A simple search engine can’t “understand” a concept like an analyst comment on a company or differentiate between a new M&A rumor and a story about a deal that occurred years prior. Due to the vagaries of language, search engines cannot easily sense the difference between Company A buying Company B and Company A buying a product from Company B.

 

The technology best suited for this type of task is semantic tagging. This approach breaks apart sentences, looking to infer the meaning of terms based upon the context in which they are used. Yet even the best semantic taggers typically only achieve accuracy levels of 70-80%, which we knew would be insufficient for this type of product.

 

Our solution to this challenge has three components:

1.       We start with a state-of-the-art semantic tagging engine, which we can use to identify both entities (such as companies or people) and events (such as M&A transactions). The semantic tagger splits each document into sentences, identifies the parts of speech (nouns, verbs, etc), then seeks to match those to known entities. Once it has identified the entities, it identifies relevant events, based upon rules we have defined.

2.       Next, we add what we consider our “secret sauce”, Alacra’s knowledge base, which includes specific information about companies, people, deals and more.

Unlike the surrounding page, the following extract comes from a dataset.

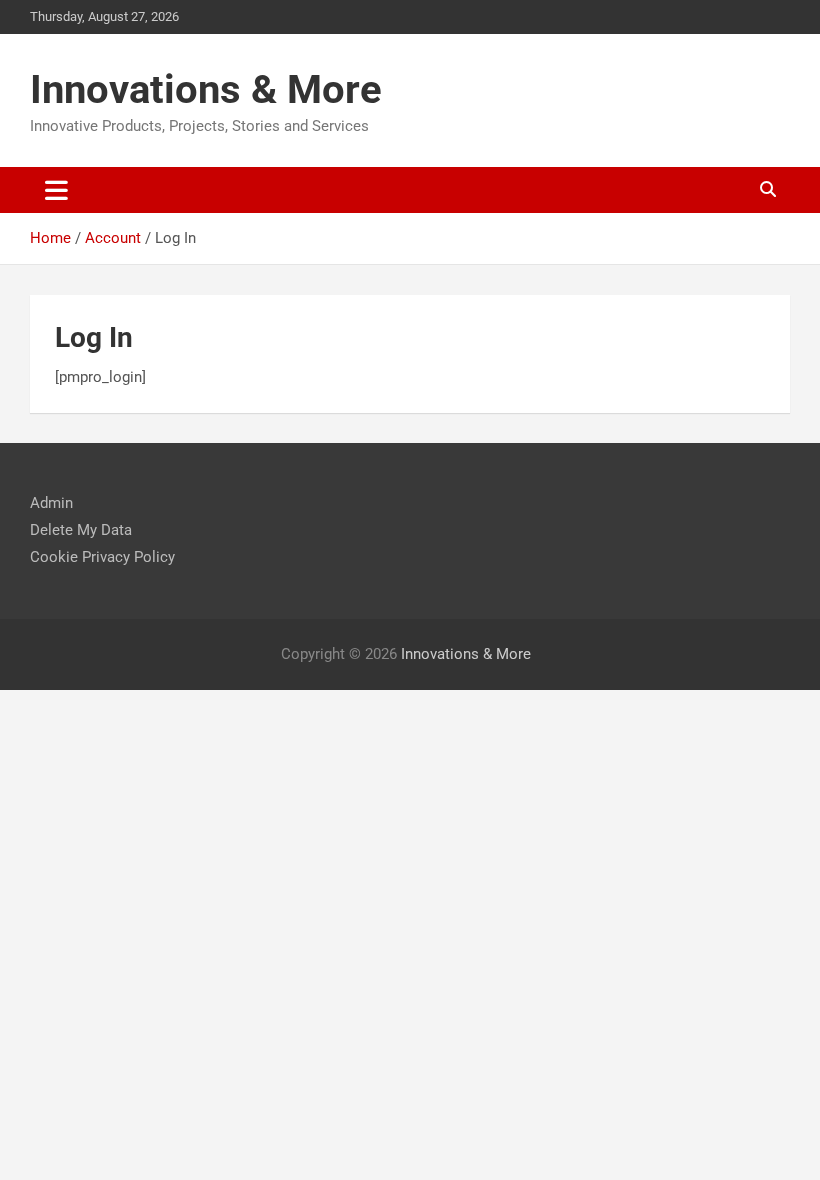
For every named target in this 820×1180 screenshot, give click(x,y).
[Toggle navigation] (56, 190)
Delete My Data (81, 530)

For example, if the tagger sees the word “Apple” and wants to know if it refers to Apple, Inc., we have vast information in the knowledge base, which we use to make that determination. For example, we know Apple’s ticker is AAPL, its CEO is Steve Jobs, it is headquartered in Cupertino, CA, it makes iPhones, iPods, MacBooks and more; it’s in the digital media, computer and electronics industries; its partners include AT&T, Rogers, Telus, Bell, Orange and Vodafone, and its competitors include Microsoft, Google, Sony, Palm, RIM and others. Using all of the information in the knowledge base, the tagger can assess whether this mention is referring to Apple, Inc. or not.

Beyond simple company information, the Alacra knowledge base contains information on analysts, their firms and their coverage. We also maintain a proprietary database of M&A deals, so we can accurately determine whether a story is about a real and current deal or not.

3.       Finally, we rely upon human review of the results. While technology is critical, in that it allows the product to scale, technology alone will only reach accuracy levels of 80-85%. That may be sufficient for some products, but when we’re pushing out alerts to users, we believe the bar is higher. So, we have a 24-hour team of editors who review the tagged events to ensure they are accurate.

Together, with use of semantic tagging, the Alacra knowledge base and skilled editors provides the highest level of accuracy. Recent tests show this approach yields precision in the 92-95% range, enabling Pulse users to consistently see results which are relevant, timely and accurate.